The author argues that in 1960, the quality of life wasn’t so bad in East Germany. Yes, there were severe food shortages, but everyone’s medical care was paid for, and everyone had a job or was provided with necessities for survival, and assistance for finding a job, according to his own need. Of course, the people also spent needless hours every day manually washing clothes and dishes, lighting a fire in the pot-bellied stove, and patiently waiting for unreliable public transportation, or hoofing it, because they couldn’t afford a car.
In the early 1960’s, the East Germans kept trying to attack the integrity of the Federal Republic (of West Germany) (with good reason) by publicizing the fact that a large number of ex-Nazis (who had committed unspeakable war crimes) were working in civil service– as judges, even(!) and in the West’s armed forces. It was somewhat alarming that so many Nazis were helping Germany to re-arm, and becoming a pivotal force in NATO.
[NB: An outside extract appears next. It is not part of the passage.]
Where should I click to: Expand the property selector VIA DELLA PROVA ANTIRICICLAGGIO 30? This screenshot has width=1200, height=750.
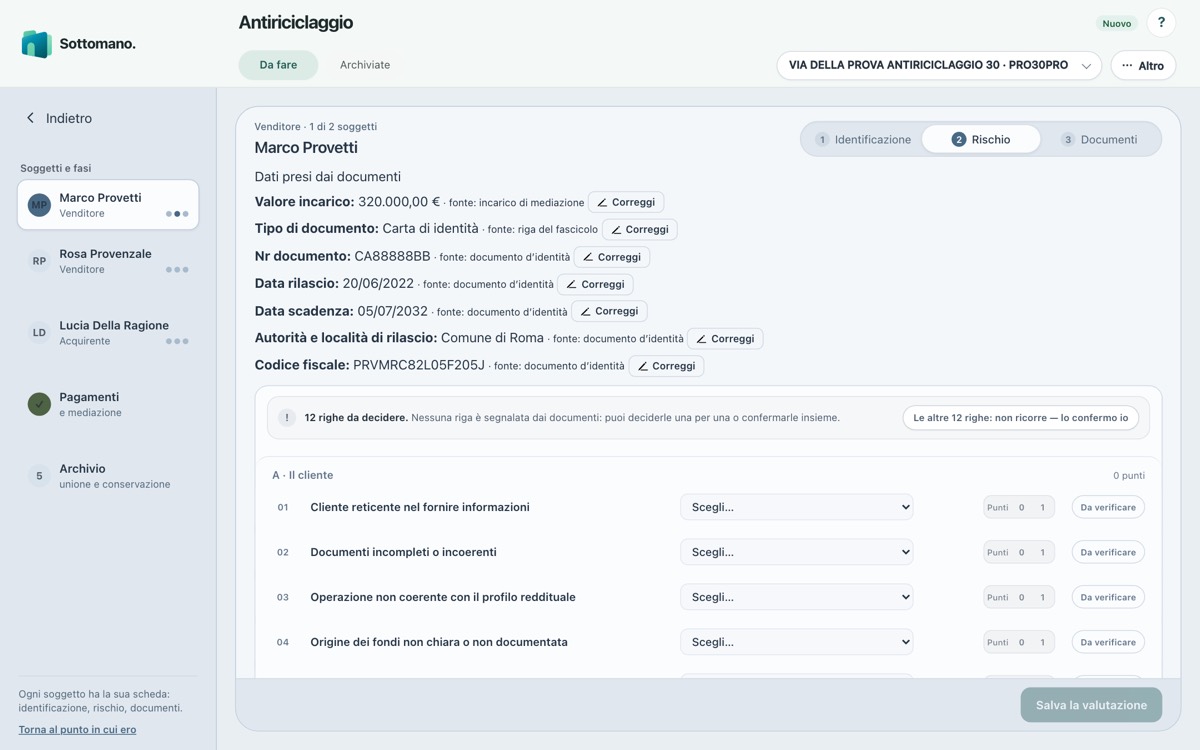(939, 65)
In the late 1980s, the East German leaders staged a few media incidents, trying to continue to isolate the “German Democratic Republic” (the misnomer that was East Germany) clinging to power, believing that only they could be keepers of the flame. The East Germans, like the Chinese, were into self-criticism circles. They had “tutors”, who bullied doubters and discouraged free-thinkers, cutting them down with questions such as, “Are you questioning the collective judgment of experienced Marxist leaders, able to assess factors far better than any individual? Could you be more correct than they are?”
It was a traumatic time for the author when Khrushchev revealed Stalin’s crimes in the mid 1950’s. But the author continued to rationalize that his adopted homeland was still a better place to live than imperialist America. It’s an excellent book anyway.